(Beginning of DATA FOR THIS TASK)
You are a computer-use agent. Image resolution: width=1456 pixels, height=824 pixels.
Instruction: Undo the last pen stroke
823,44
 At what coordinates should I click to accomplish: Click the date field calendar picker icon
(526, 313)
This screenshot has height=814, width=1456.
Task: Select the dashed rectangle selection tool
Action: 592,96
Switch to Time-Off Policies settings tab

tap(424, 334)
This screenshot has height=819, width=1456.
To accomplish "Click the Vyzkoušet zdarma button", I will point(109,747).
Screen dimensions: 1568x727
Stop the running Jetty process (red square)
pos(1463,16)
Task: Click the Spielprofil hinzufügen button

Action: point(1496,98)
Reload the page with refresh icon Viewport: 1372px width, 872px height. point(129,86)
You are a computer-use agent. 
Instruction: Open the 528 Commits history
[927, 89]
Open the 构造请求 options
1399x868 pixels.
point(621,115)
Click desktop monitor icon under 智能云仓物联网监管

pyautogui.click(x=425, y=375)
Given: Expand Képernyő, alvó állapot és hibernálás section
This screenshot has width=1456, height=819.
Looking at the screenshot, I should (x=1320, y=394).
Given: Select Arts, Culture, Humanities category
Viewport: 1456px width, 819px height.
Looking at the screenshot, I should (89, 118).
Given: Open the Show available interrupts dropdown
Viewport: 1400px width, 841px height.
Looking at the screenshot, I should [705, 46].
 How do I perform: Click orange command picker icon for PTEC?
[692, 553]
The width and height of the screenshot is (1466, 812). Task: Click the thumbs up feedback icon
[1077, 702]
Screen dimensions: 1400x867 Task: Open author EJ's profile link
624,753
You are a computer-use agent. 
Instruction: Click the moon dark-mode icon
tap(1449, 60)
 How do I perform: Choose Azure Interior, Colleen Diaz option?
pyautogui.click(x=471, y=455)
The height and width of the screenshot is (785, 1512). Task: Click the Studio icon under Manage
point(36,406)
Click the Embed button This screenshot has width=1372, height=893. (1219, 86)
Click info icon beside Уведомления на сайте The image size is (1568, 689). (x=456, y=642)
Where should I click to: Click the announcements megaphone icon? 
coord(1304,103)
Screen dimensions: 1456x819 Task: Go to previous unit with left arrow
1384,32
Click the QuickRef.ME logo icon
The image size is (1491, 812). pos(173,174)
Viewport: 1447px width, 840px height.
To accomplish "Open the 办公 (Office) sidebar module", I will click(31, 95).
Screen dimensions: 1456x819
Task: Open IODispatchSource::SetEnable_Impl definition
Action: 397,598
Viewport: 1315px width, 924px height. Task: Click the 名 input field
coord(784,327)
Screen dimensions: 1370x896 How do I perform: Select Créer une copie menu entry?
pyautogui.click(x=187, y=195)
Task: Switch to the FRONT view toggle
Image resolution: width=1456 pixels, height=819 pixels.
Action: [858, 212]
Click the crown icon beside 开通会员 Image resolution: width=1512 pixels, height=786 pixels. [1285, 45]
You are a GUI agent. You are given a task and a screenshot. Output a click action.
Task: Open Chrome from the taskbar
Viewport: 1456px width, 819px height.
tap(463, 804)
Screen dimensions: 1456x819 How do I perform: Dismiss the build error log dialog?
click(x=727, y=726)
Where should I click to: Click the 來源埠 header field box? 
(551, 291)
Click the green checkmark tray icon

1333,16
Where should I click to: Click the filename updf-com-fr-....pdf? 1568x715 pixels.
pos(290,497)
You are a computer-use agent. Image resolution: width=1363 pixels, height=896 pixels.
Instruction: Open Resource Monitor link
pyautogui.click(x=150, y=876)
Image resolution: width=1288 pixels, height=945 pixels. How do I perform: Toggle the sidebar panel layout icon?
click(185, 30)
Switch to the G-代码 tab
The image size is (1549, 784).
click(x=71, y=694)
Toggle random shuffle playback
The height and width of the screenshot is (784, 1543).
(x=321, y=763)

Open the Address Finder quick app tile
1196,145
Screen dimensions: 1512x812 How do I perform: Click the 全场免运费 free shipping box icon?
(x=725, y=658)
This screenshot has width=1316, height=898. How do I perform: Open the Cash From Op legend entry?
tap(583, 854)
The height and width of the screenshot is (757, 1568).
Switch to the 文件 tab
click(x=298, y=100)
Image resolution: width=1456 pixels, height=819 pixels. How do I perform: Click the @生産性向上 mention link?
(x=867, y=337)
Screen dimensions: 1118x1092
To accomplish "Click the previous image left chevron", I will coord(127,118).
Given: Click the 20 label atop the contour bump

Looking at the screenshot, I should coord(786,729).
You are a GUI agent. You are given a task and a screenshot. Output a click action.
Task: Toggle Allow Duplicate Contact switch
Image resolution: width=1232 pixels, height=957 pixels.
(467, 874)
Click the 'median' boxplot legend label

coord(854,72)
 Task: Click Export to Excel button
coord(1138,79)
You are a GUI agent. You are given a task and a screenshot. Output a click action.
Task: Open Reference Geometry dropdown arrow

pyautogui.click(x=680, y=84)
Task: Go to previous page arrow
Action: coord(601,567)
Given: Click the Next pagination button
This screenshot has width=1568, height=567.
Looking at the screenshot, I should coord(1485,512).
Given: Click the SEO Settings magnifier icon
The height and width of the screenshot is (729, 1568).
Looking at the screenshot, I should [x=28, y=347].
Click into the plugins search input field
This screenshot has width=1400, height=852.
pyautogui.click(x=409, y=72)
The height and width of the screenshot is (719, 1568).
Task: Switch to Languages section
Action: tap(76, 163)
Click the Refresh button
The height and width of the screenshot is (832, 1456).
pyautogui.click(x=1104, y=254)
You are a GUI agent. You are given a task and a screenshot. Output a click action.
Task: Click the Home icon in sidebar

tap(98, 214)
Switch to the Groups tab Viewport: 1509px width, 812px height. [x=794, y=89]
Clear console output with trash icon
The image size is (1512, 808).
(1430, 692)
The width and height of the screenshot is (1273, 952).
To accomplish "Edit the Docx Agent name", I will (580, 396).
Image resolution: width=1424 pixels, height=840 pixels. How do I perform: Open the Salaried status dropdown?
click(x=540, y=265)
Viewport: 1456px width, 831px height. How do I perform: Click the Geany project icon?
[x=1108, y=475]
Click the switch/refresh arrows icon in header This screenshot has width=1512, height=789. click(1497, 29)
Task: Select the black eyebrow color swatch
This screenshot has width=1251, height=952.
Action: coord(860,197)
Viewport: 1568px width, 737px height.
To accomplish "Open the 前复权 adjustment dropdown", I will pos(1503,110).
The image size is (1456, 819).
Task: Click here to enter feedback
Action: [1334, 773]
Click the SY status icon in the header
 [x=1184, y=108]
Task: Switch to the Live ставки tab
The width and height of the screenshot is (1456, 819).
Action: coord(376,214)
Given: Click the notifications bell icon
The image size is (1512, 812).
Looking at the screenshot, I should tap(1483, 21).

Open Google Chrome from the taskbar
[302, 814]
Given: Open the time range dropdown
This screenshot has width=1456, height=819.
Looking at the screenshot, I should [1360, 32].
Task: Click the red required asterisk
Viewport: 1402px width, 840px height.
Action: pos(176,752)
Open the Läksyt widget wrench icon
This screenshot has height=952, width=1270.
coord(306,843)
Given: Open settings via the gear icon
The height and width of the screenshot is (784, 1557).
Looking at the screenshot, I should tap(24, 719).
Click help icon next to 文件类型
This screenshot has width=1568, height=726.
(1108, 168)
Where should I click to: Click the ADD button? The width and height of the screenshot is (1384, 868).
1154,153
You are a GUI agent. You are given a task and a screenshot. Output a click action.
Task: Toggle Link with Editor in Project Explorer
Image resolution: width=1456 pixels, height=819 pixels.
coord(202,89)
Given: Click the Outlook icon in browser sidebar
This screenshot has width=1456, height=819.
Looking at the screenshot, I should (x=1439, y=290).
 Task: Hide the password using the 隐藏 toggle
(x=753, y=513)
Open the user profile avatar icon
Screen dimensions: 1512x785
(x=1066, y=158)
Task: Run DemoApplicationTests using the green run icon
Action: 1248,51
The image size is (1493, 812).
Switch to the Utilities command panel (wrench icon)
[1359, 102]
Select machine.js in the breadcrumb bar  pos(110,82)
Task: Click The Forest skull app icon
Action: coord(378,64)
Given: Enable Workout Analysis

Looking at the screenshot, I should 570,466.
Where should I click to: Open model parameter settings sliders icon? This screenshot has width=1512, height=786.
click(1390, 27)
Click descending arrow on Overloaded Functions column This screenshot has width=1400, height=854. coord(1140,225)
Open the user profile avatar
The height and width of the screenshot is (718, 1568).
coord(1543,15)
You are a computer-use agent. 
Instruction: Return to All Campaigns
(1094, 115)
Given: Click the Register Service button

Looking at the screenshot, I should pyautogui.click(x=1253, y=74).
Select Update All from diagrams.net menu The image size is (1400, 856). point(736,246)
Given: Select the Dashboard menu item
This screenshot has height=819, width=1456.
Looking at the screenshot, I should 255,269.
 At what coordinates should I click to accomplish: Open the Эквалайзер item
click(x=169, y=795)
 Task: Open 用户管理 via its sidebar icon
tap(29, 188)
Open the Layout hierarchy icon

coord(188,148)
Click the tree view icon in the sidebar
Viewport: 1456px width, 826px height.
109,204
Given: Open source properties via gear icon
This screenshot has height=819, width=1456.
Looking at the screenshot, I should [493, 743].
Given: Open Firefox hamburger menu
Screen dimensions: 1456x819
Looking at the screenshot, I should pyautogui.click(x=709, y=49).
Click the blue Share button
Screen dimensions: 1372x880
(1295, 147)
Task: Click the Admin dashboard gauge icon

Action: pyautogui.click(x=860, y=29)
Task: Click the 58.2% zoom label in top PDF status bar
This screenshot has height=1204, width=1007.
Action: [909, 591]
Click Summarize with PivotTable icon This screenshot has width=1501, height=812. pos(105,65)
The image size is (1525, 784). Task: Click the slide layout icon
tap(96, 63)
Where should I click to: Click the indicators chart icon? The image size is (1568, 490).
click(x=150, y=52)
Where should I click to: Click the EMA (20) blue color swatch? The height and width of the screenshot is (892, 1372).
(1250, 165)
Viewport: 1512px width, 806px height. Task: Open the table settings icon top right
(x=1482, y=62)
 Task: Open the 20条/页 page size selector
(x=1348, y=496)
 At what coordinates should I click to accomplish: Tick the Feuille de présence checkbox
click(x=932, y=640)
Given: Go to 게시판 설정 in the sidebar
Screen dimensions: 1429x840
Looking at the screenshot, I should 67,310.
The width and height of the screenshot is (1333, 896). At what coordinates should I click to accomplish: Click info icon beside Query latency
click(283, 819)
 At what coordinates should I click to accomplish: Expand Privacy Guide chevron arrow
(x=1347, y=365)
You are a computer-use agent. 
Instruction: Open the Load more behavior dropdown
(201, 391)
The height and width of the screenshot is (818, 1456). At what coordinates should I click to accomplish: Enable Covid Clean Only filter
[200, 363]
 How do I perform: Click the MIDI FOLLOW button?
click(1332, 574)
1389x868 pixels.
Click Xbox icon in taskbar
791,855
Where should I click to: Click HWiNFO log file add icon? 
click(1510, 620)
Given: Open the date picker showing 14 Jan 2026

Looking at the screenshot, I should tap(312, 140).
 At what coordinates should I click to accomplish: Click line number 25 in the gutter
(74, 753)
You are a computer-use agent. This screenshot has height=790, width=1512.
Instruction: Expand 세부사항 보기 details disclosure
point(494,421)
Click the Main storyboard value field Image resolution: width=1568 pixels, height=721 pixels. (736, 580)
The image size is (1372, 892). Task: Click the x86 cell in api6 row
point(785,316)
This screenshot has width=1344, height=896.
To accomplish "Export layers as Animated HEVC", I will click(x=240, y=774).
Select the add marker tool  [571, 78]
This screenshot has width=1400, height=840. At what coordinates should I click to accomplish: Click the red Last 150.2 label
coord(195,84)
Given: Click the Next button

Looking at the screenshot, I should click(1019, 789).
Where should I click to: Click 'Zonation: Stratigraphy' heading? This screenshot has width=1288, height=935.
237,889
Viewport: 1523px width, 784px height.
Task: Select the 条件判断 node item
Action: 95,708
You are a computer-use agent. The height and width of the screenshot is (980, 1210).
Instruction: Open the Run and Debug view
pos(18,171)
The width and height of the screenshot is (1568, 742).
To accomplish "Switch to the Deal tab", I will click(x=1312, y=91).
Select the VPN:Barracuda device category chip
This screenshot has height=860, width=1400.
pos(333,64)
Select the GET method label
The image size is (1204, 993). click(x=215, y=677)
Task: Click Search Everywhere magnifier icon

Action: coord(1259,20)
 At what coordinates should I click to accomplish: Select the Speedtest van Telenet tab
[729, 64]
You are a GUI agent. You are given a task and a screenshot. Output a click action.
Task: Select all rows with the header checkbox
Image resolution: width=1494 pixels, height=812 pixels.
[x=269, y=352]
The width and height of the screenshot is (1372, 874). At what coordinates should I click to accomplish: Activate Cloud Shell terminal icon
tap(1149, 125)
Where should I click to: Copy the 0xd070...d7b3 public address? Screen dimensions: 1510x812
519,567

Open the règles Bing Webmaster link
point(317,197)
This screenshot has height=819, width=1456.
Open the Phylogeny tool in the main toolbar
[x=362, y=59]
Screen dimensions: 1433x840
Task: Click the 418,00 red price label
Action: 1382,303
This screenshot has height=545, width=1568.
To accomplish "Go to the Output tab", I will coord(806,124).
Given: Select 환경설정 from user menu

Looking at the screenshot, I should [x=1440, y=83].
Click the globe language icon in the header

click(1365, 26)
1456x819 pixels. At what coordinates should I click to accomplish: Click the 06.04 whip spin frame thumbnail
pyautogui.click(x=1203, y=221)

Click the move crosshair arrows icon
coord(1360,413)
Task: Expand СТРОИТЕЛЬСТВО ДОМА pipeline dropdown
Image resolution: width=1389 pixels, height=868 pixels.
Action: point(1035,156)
(End of DATA FOR THIS TASK)
WHAT IS BEING ASKED: Copy the lines above exactly, beginning at the line that has "The width and height of the screenshot is (1273, 952)." and stopping after the line that has "The image size is (1493, 812).", and omit the rest.

THE ANSWER:
The width and height of the screenshot is (1273, 952).
To accomplish "Edit the Docx Agent name", I will (580, 396).
Image resolution: width=1424 pixels, height=840 pixels. How do I perform: Open the Salaried status dropdown?
click(x=540, y=265)
Viewport: 1456px width, 831px height. How do I perform: Click the Geany project icon?
[x=1108, y=475]
Click the switch/refresh arrows icon in header This screenshot has width=1512, height=789. click(1497, 29)
Task: Select the black eyebrow color swatch
This screenshot has width=1251, height=952.
Action: coord(860,197)
Viewport: 1568px width, 737px height.
To accomplish "Open the 前复权 adjustment dropdown", I will pos(1503,110).
The image size is (1456, 819).
Task: Click here to enter feedback
Action: [1334, 773]
Click the SY status icon in the header
 [x=1184, y=108]
Task: Switch to the Live ставки tab
The width and height of the screenshot is (1456, 819).
Action: coord(376,214)
Given: Click the notifications bell icon
The image size is (1512, 812).
Looking at the screenshot, I should tap(1483, 21).

Open Google Chrome from the taskbar
[302, 814]
Given: Open the time range dropdown
This screenshot has width=1456, height=819.
Looking at the screenshot, I should [1360, 32].
Task: Click the red required asterisk
Viewport: 1402px width, 840px height.
Action: pos(176,752)
Open the Läksyt widget wrench icon
This screenshot has height=952, width=1270.
coord(306,843)
Given: Open settings via the gear icon
The height and width of the screenshot is (784, 1557).
Looking at the screenshot, I should tap(24, 719).
Click help icon next to 文件类型
This screenshot has width=1568, height=726.
(1108, 168)
Where should I click to: Click the ADD button? The width and height of the screenshot is (1384, 868).
1154,153
You are a GUI agent. You are given a task and a screenshot. Output a click action.
Task: Toggle Link with Editor in Project Explorer
Image resolution: width=1456 pixels, height=819 pixels.
coord(202,89)
Given: Click the Outlook icon in browser sidebar
This screenshot has width=1456, height=819.
Looking at the screenshot, I should (x=1439, y=290).
 Task: Hide the password using the 隐藏 toggle
(x=753, y=513)
Open the user profile avatar icon
Screen dimensions: 1512x785
(x=1066, y=158)
Task: Run DemoApplicationTests using the green run icon
Action: 1248,51
The image size is (1493, 812).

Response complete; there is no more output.